On another flight, wind prevented Witt from reaching a mountain airstrip. So he prayed and asked Jesus for a miracle. The wind, which had gusted all night and morning, stopped suddenly and the plane landed safely. Thirty minutes later the wind returned and continued for another 24 hours.

On the ground, prayer also is their most valuable resource.

During a medical outreach, a mother entered the Christian camp carrying her limp, 5-year-old daughter, who had collapsed earlier in the day and showed no signs of life. The doctors in town had pronounced the girl dead, then pointed to the Christians and said mockingly, “Maybe those hallelujahs can help you.”

A Christian doctor took the little girl in his arms and cried out to Jesus to heal her. Within five minutes, the girl opened her eyes and a half hour later walked out of the camp with her mother.

The doctors also prayed over a boy who had been bitten by a poisonous snake. The child, who was struggling for life when he reached the camp, was healed instantly. He could not be found an hour later because he was playing with friends.

Prayer also has protected the lives of doctors and pilots as they serve in the outback. Once, a Mexican pastor was preaching outdoors when a scorpion fell from a tree into his shirt. He was stung several times on the stomach, but Witt and others immediately prayed over him. The pastor continued to minister without any symptoms.

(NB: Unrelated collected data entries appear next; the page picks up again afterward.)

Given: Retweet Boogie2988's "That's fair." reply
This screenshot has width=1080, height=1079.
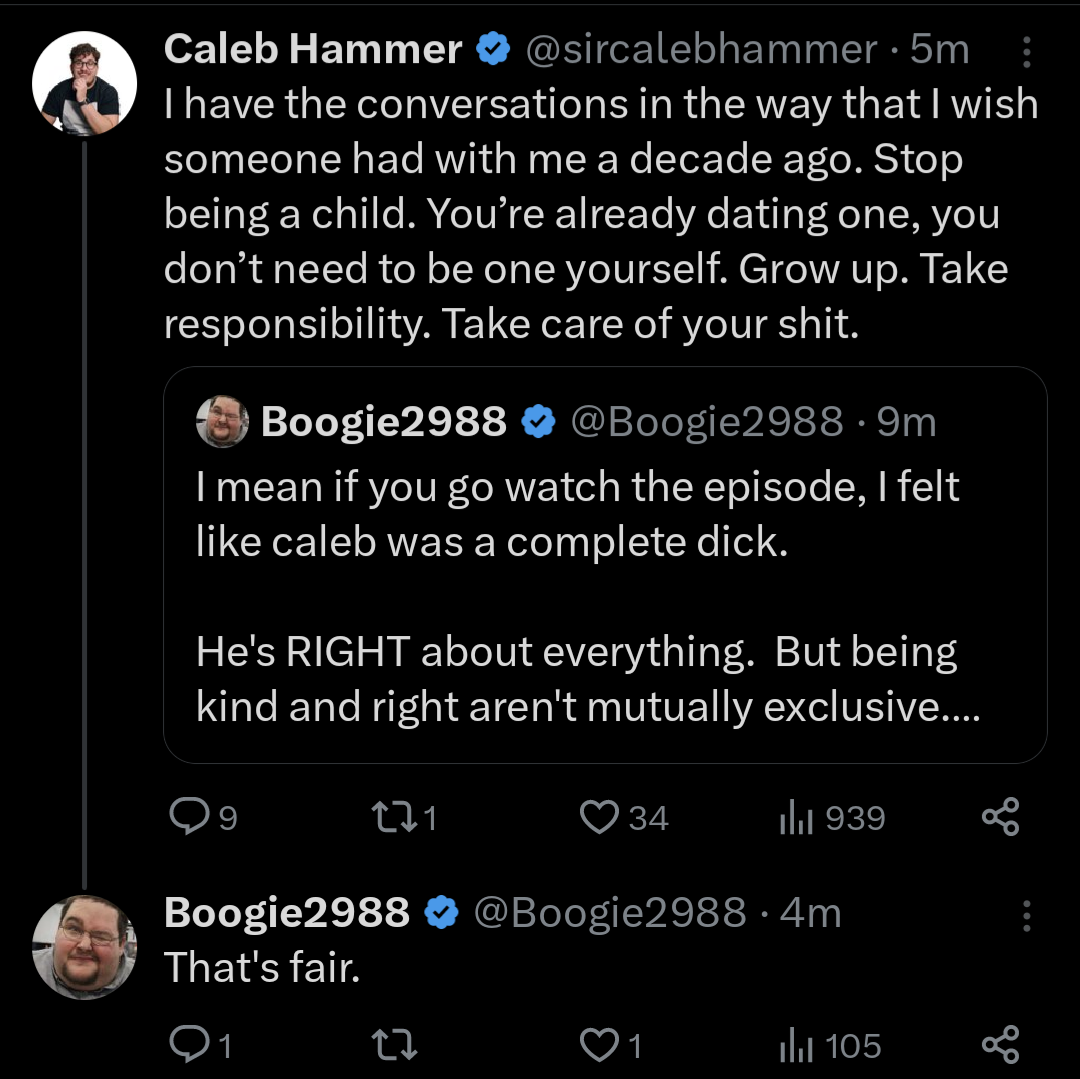Looking at the screenshot, I should 394,1045.
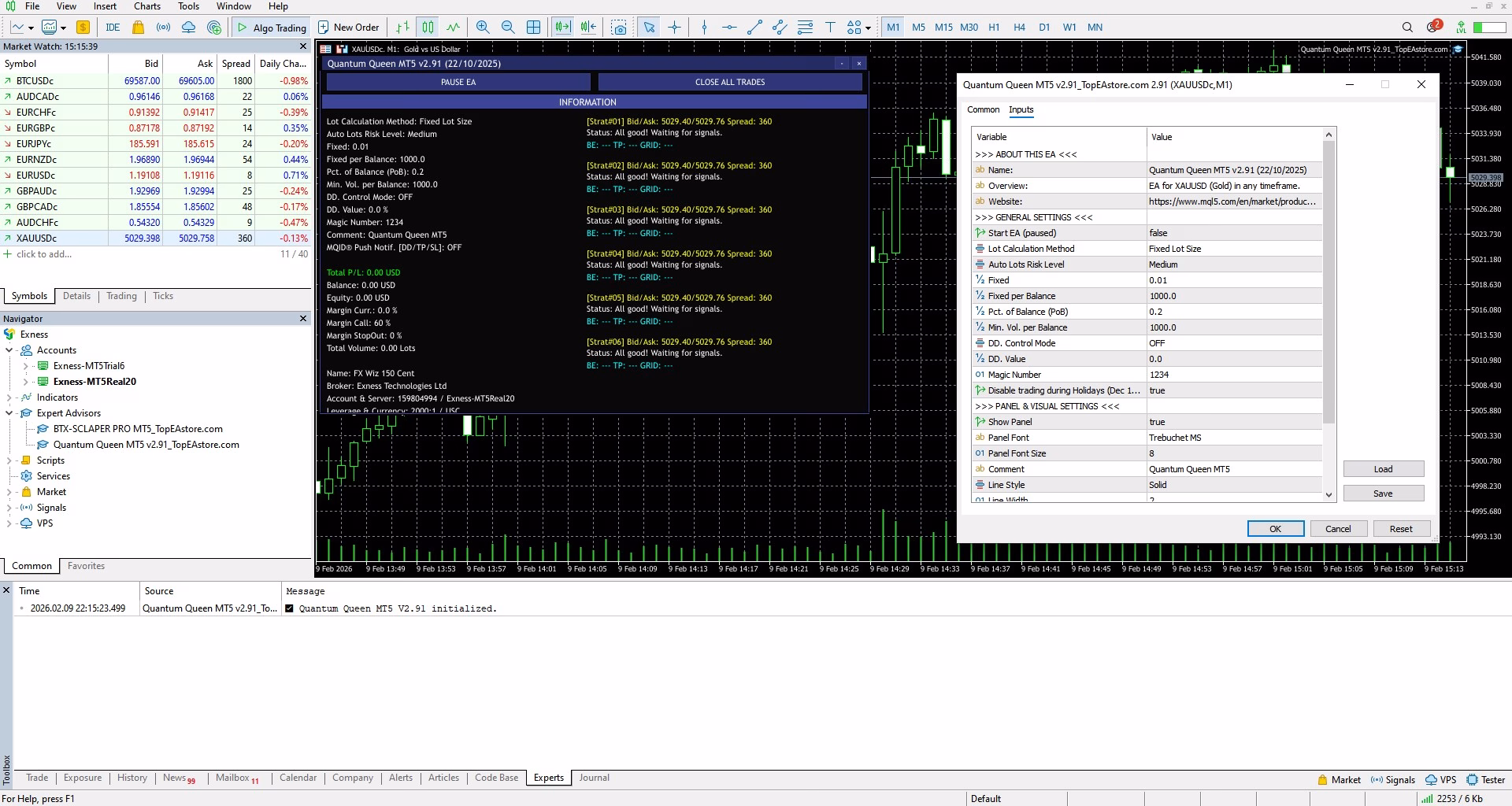Click OK in the EA inputs dialog
This screenshot has width=1512, height=806.
(x=1275, y=529)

“Not every medical mission has those types of miracles, but on every short-term trip we’ve done in these remote areas we’ve had some type of manifestation of God’s sovereignty,” Witt says.

Witt is considering plans to expand operations into Central America. If funds are available, he would like to buy a custom airplane designed by a former missionary that can land on airstrips as short as 100 feet.

Whatever God calls these men to do, they will approach their work with humility and gratitude.

“We’re nothing special,” Wiley says. “God put this desire in our hearts. Someday we’ll be buried here in Mexico after this work is completed. Someone else will grab the torch and run with it.”